(HealthDay News) — Yogurt consumption is associated with a reduced risk for colorectal adenomas in men, according to a research letter published online June 18 in Gut.
Xiaobin Zheng, M.D., from the Washington University School of Medicine in St. Louis, and colleagues examined the correlation between yogurt intake and conventional adenomas and serrated lesions among 32,606 men in the Health Professionals Follow-up Study and 55,743 women in the Nurses’ Health Study who underwent lower endoscopy during 1986 to 2012.

**REQUIRED ACTION 1**
Can you sum up the yogurt study report in one sentence?
**REQUIRED ACTION 2**
Answer these questions from the yogurt study report:
(a) In which journal was the research letter published?
(b) How many women from the Nurses' Health Study were included?
(c) During which years did the participants undergo lower endoscopy?
**REQUIRED ACTION 3**
Reproduce everything in the yogurt study report from "(HealthDay News) —" down to "1986 to 2012.".
The listing that comes next has no connection to the yogurt study report.

**PROVIDED MATERIAL**
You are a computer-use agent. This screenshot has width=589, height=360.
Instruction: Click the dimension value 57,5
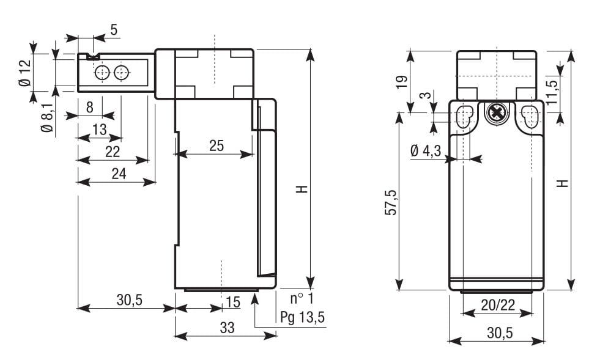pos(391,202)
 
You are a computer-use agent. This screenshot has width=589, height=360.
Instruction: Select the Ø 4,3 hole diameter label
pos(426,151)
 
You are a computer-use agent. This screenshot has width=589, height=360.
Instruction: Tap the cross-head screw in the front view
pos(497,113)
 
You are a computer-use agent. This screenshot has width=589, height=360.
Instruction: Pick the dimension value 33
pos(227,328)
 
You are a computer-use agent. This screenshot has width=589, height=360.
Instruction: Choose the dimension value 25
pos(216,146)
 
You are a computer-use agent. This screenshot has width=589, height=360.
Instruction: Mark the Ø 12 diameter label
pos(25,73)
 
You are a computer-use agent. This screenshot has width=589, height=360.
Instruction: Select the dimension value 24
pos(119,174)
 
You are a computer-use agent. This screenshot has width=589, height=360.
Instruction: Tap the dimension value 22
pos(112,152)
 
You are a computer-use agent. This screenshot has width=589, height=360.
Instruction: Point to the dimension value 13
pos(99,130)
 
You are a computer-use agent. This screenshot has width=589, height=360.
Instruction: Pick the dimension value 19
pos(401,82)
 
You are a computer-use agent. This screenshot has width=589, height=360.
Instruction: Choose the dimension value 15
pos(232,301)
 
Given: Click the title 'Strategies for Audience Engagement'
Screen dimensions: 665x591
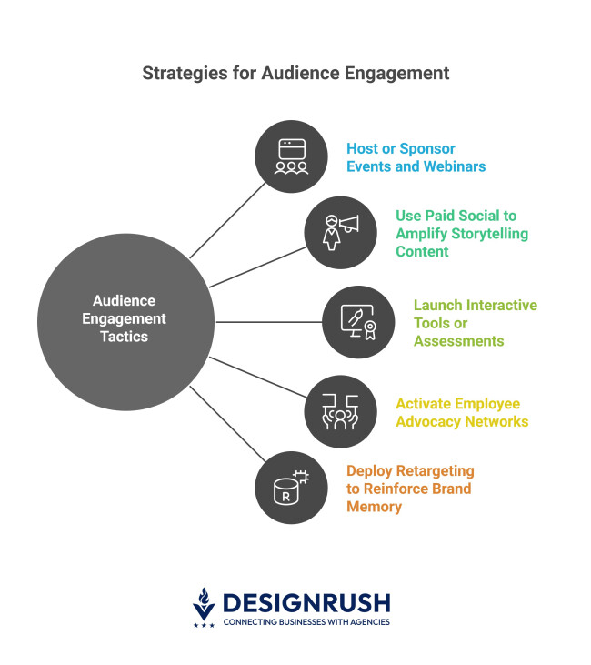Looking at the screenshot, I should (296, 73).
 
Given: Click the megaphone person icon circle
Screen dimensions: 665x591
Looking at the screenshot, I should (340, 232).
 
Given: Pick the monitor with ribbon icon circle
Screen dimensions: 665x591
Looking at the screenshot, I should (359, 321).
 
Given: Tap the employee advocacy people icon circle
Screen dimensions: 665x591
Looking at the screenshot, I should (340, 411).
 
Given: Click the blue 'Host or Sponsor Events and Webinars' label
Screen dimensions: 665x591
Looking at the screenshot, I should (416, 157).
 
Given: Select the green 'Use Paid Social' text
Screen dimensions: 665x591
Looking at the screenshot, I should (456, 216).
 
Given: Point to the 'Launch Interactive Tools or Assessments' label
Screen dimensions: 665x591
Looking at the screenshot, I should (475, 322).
--
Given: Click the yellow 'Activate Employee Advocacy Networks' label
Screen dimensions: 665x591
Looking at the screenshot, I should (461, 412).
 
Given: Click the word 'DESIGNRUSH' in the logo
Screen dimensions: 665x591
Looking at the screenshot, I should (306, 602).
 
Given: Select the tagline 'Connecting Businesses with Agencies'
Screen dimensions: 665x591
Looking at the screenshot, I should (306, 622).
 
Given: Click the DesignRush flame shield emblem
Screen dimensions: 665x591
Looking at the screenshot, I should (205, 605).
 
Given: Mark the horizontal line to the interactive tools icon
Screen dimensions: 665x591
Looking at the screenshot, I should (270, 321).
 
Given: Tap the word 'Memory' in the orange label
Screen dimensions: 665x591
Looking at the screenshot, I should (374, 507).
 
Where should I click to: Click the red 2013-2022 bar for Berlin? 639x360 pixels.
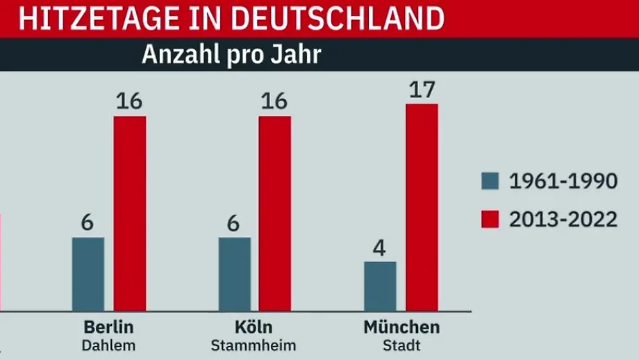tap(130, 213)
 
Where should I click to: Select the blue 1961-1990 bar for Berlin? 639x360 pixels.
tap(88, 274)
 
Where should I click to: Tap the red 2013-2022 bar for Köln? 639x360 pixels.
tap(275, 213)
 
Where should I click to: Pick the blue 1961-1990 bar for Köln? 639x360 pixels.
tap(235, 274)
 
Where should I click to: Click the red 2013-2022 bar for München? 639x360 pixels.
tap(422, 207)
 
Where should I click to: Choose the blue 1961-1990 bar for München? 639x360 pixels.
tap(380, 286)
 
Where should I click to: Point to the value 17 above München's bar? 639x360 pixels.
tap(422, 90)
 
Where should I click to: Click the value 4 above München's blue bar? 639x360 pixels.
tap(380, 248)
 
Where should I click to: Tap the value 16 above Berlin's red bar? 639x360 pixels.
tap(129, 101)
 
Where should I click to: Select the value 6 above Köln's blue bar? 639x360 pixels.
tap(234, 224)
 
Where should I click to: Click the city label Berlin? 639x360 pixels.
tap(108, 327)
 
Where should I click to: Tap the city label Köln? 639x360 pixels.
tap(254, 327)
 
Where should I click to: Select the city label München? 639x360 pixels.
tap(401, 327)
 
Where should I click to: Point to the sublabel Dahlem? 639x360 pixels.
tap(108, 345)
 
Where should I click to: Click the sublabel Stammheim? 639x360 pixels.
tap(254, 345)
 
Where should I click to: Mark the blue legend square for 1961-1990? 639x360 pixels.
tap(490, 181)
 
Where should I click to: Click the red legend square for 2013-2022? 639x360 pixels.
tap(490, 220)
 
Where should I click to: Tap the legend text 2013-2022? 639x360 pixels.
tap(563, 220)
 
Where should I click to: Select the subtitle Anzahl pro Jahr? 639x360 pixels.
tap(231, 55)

**TASK RESPONSE 1**
A research letter in Gut linked yogurt consumption to a reduced risk of colorectal adenomas in men, based on an examination of 32,606 men and 55,743 women who underwent lower endoscopy from 1986 to 2012.

**TASK RESPONSE 2**
(a) Gut
(b) 55,743
(c) 1986 to 2012

**TASK RESPONSE 3**
(HealthDay News) — Yogurt consumption is associated with a reduced risk for colorectal adenomas in men, according to a research letter published online June 18 in Gut.
Xiaobin Zheng, M.D., from the Washington University School of Medicine in St. Louis, and colleagues examined the correlation between yogurt intake and conventional adenomas and serrated lesions among 32,606 men in the Health Professionals Follow-up Study and 55,743 women in the Nurses’ Health Study who underwent lower endoscopy during 1986 to 2012.